__Reading passage__.
In central Europe, there were six times fewer HIV diagnoses among women than men in 2018.
European women – particularly those in their 40s – are up to three times more likely to be diagnosed late with HIV when their immune systems are already starting to fail. That is one of a number of findings in a report published today (28 November) by the European Centre for Disease Prevention and Control (ECDC) and the World Health Organization (WHO) regional office for Europe.
Overall, it found that more than half (54pc) of women of all ages are diagnosed late, accounting for just one-third of the 141,000 total new diagnoses in Europe last year.
Late diagnosis is one of the biggest contributors to the spread of HIV across Europe. It has been attributed to low testing coverage and uptake on the continent, and the fact that its seriousness is not being addressed in older populations.
60pc of the HIV diagnoses among women in 2018 were those aged between 30 and 49, with heterosexual sex being the most common means of transmission in 92pc of cases.

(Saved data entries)
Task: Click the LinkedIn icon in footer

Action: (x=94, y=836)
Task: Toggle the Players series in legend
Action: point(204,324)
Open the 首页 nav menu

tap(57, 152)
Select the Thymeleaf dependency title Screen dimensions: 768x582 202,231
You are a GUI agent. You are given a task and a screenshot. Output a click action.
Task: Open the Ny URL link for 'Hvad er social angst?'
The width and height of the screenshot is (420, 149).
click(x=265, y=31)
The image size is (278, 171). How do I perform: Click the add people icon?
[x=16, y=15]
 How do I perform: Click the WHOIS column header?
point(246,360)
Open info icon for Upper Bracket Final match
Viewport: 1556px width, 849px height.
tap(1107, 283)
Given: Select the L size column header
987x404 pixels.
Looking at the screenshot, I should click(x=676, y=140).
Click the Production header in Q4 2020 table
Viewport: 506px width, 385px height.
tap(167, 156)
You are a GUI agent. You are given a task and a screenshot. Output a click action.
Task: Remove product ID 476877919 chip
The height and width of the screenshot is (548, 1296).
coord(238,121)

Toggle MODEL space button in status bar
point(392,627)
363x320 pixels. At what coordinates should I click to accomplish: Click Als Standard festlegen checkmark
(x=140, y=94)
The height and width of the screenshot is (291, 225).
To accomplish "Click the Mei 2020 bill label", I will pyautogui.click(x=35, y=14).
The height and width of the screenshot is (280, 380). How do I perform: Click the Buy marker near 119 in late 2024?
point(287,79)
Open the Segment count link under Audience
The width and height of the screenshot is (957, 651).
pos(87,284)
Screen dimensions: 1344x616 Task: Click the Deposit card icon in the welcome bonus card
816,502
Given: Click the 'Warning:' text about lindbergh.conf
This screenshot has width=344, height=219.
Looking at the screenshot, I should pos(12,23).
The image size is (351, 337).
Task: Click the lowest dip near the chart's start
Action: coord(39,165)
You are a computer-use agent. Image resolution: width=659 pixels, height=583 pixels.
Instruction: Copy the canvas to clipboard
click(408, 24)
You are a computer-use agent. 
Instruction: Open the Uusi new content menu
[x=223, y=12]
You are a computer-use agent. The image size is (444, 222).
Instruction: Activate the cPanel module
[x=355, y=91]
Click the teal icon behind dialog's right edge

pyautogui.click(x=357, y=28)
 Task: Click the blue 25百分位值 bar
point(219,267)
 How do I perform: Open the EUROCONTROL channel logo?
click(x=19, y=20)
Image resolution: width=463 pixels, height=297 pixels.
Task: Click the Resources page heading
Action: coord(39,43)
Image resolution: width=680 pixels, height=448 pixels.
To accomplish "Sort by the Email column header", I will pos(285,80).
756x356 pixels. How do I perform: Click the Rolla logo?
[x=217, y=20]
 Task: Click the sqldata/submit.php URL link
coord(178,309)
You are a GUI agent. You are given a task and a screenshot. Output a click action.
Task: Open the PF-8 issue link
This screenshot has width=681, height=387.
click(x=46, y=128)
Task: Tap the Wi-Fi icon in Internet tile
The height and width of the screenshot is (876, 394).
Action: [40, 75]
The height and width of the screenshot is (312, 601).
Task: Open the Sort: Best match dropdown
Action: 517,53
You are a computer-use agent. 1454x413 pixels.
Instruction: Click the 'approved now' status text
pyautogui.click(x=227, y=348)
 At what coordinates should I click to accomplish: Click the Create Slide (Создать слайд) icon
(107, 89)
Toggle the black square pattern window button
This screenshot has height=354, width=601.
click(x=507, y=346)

__Tasks to perform__.
[A] Quote the passage on HIV diagnoses among European women word for word, starting with "Late diagnosis is" and going on through "in older populations.".
[B] Write what comes next in the passage on late HIV diagnosis among European women, picking up after its final sentence.

__Expected responses__.
[A]
Late diagnosis is one of the biggest contributors to the spread of HIV across Europe. It has been attributed to low testing coverage and uptake on the continent, and the fact that its seriousness is not being addressed in older populations.

[B]
Among the more startling figures was that countries in central Europe reported six times fewer diagnoses among women compared with men.
Across the EU and European Economic Area as a whole, it amounted to three times fewer diagnoses for women compared with men. The only exception was found in eastern Europe, where there was a more even distribution between genders.
“We do not know why, but it seems current systems and testing efforts in Europe are failing women and older adults,” said ECDC director Dr Andrea Ammon.
Dr Piroska Östlin, WHO’s interim regional director for Europe, added: “Late diagnosis in women indicates that gender-sensitive counselling and testing, including information about sexual health, is not reaching this population.
“It’s time to end the silence about sexual health, especially when it comes to HIV, and ensure that women are well informed and enabled to protect themselves.”